To do → A line belongs in the answer if it contains "title"; copy every such line from the entries below.

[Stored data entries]
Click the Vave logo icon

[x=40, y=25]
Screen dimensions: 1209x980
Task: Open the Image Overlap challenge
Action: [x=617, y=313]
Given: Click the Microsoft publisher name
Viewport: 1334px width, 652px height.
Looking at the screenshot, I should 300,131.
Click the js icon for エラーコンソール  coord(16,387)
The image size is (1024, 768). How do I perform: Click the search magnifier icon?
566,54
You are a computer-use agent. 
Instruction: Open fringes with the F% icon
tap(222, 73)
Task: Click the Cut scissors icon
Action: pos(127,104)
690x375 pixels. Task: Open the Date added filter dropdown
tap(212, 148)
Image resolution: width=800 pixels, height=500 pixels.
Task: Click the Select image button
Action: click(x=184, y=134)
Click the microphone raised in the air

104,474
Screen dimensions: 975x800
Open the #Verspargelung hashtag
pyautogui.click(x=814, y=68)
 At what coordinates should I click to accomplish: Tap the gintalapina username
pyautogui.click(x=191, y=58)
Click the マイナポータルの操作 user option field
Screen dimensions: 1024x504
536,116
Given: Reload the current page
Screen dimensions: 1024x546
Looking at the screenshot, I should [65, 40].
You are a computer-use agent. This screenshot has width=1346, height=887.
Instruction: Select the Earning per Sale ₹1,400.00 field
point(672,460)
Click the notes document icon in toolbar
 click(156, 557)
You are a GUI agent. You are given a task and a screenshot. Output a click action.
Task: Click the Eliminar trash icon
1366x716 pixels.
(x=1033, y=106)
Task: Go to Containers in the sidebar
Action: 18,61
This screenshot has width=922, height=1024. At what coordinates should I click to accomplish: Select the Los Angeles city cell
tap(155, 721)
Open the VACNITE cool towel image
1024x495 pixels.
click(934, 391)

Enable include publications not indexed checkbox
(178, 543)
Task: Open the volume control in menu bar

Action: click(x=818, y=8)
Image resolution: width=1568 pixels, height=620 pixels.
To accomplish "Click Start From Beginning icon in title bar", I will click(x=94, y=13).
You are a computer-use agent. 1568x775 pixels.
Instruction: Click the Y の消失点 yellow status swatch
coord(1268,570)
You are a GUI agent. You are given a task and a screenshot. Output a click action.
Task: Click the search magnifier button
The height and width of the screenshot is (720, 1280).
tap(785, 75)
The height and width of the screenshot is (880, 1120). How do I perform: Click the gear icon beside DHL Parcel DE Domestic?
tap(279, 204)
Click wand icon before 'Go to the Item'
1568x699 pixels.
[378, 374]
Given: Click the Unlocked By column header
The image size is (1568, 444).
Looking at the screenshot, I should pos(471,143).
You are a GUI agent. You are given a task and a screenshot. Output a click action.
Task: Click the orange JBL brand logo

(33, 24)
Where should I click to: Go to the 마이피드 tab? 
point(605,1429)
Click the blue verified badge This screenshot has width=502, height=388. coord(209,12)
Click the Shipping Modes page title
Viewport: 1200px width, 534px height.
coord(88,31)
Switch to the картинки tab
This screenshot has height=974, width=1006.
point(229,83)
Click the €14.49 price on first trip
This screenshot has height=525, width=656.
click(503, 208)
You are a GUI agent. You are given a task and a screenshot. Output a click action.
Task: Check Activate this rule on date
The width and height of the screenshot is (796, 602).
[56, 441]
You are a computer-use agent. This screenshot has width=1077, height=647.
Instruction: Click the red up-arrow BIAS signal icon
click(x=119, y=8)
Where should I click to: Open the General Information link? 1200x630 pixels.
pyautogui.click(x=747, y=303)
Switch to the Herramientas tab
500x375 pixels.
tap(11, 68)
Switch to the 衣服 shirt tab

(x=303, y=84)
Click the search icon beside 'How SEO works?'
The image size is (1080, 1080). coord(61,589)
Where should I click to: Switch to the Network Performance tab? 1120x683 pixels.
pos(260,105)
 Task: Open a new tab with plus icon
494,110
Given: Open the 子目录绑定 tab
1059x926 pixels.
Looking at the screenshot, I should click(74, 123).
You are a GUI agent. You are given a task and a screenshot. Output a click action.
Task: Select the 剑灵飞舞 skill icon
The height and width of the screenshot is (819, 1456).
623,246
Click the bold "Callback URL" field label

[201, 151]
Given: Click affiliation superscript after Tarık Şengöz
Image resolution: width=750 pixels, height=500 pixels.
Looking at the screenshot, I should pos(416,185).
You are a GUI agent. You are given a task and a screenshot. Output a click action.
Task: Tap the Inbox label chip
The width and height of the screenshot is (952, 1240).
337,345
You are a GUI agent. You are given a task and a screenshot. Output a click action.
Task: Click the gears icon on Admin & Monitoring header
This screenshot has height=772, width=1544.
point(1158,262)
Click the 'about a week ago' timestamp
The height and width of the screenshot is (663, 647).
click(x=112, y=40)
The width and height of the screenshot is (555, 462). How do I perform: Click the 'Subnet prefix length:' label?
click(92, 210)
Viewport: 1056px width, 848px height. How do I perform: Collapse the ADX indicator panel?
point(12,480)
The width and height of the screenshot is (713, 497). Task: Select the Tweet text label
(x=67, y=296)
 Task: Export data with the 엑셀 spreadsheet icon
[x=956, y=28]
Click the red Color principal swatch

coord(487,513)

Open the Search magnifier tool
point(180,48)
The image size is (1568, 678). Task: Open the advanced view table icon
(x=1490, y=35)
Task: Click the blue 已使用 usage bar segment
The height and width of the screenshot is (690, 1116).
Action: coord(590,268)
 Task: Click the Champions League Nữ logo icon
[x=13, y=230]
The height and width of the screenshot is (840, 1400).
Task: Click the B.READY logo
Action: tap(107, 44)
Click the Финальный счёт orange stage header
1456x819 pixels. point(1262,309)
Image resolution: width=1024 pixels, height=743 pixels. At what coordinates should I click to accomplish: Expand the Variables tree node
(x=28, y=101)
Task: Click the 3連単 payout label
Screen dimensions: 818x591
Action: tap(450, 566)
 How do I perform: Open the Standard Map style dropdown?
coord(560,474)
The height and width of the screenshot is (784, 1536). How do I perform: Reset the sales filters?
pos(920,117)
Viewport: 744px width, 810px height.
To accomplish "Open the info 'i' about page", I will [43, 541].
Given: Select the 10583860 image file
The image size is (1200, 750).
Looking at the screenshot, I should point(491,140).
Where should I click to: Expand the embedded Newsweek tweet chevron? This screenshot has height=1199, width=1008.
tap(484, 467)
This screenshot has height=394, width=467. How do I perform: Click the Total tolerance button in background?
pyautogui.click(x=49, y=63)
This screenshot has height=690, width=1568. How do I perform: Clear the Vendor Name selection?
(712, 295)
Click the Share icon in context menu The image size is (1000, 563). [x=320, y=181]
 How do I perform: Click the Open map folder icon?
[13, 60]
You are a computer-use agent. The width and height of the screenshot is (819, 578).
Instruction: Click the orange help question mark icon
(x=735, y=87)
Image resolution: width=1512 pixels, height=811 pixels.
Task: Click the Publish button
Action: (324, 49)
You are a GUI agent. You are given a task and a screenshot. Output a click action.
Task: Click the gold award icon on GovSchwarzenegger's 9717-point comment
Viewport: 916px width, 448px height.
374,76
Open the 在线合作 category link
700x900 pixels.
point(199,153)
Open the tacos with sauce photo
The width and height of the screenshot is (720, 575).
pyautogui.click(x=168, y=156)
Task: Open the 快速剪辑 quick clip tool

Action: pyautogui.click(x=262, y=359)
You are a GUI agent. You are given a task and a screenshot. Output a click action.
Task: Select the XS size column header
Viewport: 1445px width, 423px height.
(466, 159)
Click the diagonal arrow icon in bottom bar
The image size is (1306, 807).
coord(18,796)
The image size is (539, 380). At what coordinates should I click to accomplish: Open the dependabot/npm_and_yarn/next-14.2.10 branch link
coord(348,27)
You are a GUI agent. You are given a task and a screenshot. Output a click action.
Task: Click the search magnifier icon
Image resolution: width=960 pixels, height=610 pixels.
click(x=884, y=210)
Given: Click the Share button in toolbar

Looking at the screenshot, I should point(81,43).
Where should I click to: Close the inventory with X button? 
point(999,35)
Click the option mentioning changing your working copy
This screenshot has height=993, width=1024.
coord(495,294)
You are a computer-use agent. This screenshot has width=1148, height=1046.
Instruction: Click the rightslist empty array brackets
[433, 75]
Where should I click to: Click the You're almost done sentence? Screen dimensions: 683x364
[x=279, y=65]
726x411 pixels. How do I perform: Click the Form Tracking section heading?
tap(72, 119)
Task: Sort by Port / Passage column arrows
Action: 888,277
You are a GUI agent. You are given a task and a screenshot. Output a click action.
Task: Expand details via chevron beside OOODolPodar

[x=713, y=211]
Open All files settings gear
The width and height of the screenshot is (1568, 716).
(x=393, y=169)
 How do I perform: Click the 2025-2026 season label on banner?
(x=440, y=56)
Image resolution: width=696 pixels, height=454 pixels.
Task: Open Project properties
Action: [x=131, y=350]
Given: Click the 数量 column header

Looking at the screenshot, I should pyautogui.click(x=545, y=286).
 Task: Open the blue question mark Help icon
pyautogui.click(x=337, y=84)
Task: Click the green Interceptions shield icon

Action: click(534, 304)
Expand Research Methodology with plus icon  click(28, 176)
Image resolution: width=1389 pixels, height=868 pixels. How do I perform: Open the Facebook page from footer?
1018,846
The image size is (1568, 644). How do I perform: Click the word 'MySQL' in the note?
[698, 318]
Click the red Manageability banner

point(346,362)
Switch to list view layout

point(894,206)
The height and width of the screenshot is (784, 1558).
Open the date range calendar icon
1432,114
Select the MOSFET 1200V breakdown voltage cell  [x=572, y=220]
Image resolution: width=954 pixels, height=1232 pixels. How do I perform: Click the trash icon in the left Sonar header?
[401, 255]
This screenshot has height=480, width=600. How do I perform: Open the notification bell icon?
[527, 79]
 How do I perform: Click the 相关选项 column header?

Task answer →
To accomplish "Click Start From Beginning icon in title bar", I will click(x=94, y=13).
Click the Shipping Modes page title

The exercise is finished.